Could the data underneath be repeated exactly, in full?
----------------
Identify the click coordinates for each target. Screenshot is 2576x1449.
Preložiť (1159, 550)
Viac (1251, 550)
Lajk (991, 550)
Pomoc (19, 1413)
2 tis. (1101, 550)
----------------
-- TASK RESPONSE --
Identify the click coordinates for each target. Screenshot is 2576x1449.
Preložiť (1159, 550)
Viac (1251, 550)
Lajk (991, 550)
Pomoc (19, 1413)
2 tis. (1101, 550)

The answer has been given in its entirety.